The situation on forex front may not cause a serious
problem in the next financial year, but the budget deficit dilemma is
not going to ease down. Pakistan has rightly decided to approach the IMF
to get the agreed budgetary deficit target for the current as well as
the next year rationalized. Since the country entered into a Standby
Arrangement (SA) with the IMF in November last year, it has suffered a
serious bout of drought. The spell is still continuing. Partly because
of this and partly because of the stagnant state of the economy still
continuing in the absence of any significant upswing in investment,
revenue collection too has lagged behind. As a result a serious shortage
resources has forced the government to drastically curtail its
development budget for the current year to meet the budgetary deficit
target fixed by the IMF. Even then it may not be possible for the
government to meet the current year's budgetary deficit target of 5.2
per cent.

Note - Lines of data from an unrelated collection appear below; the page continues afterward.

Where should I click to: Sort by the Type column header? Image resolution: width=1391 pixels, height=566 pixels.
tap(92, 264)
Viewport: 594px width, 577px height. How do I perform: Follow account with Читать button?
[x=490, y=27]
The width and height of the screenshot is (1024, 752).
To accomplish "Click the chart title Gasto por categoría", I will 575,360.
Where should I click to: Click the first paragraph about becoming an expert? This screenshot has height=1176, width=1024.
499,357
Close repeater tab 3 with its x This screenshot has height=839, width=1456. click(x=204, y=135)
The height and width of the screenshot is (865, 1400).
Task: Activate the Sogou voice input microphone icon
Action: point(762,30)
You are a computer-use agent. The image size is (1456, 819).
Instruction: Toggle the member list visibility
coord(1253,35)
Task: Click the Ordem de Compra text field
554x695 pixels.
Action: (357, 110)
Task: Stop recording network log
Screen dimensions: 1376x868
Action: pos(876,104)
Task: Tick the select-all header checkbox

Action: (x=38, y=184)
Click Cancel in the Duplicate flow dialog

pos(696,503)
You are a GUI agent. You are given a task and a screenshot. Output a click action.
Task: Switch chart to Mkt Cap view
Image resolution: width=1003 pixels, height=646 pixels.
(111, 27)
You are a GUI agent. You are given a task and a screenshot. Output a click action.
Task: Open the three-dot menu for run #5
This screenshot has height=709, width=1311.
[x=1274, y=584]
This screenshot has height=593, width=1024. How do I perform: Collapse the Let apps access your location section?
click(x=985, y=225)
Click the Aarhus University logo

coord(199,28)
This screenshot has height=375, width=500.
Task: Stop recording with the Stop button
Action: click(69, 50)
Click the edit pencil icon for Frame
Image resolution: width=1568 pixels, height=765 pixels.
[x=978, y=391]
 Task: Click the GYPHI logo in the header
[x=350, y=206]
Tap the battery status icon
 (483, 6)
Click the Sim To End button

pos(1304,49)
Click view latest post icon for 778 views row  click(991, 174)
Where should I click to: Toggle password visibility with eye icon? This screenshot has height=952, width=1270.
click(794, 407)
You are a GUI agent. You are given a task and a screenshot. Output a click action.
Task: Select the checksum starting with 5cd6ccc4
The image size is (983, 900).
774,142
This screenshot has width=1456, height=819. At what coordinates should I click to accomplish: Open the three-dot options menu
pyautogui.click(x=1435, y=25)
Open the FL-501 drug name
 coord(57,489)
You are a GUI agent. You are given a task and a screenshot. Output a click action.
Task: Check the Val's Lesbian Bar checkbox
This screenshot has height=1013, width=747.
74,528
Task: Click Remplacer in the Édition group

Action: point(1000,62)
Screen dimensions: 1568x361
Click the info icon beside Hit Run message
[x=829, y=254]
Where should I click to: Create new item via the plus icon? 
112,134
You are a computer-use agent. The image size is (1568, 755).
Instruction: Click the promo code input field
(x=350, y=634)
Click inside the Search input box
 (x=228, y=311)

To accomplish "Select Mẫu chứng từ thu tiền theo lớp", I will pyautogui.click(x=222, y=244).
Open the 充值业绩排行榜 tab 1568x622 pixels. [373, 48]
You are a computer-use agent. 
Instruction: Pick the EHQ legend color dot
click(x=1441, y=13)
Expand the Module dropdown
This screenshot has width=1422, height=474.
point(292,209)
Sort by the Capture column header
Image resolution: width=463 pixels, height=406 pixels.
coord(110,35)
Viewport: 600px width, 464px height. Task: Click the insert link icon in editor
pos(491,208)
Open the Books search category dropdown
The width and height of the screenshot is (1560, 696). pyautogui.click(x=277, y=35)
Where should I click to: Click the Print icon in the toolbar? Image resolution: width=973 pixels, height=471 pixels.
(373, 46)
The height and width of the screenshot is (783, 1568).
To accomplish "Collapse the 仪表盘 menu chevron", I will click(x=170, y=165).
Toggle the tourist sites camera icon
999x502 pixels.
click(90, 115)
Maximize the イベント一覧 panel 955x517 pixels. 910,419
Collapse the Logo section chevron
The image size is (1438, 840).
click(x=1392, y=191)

On the advice of multilateral donors, Pakistan had started
restructuring the public sector investment in mid-1980s ostensibly to
encourage private sector investment.
This had then led to a sharp fall in public
investment to 0.4 per cent of the GDP. But the private sector investment
did not grow beyond 2.7 per cent of the GDP by the year 2000. So, in the
absence of a ressonable level of public sector investment all these
years and the continued reluctance of the local as well as foreign
private capitalists to take up the slack in investment activity, not
only has the overall growth remained very low during the last several
years but, as a consequence, unemployment has also risen massively. To
compound the problem, imports have gone up while exports have stagnated.
On the other hand, despite massive efforts and all the reforms, the
ability of the CBR to collect enough to meet the expanding budgetary
needs without resort to deficit financing has declined sharply over
these years. A vicious cycle, thus, seems to have set in, with resource
constraints forcing the government to curtail expenditure and reduce
public spending.
Here it would not be out of place to mention that in
the past as much as 40 per cent of the public development budget used to
be siphoned off by unscrupulous elements. This was one reason why the
multilateral donors have been insisting that the government adhere
strictly to the budgetary deficit target laid down by the IMF. However,
by making this condition more Important than the overall growth and
investment, the IMF seems to have added to the problems of Pakistan
rather than help ease the situation. Budgetary leakages can be tackled
with greater transparency, stricter accountability and by giving the
press easier access to all kinds of information other than security
sensitive ones. However, since the IMF has warned that stimulation
through expansionary fiscal and monetary policies was not an option,
that is, no expansion in budgetary deficits beyond the target fixed
under the Fund's programme, the government is a quandary. One hopes,
however, that Islamabad would succeed in its current efforts to persuade
the Fund to ease up on the budgetary deficit conditionality for the next
three years or so in order that both investment and overall growth rates
are improved and the economy is able to generate enough resource to meet
its expanding budgetary obligations.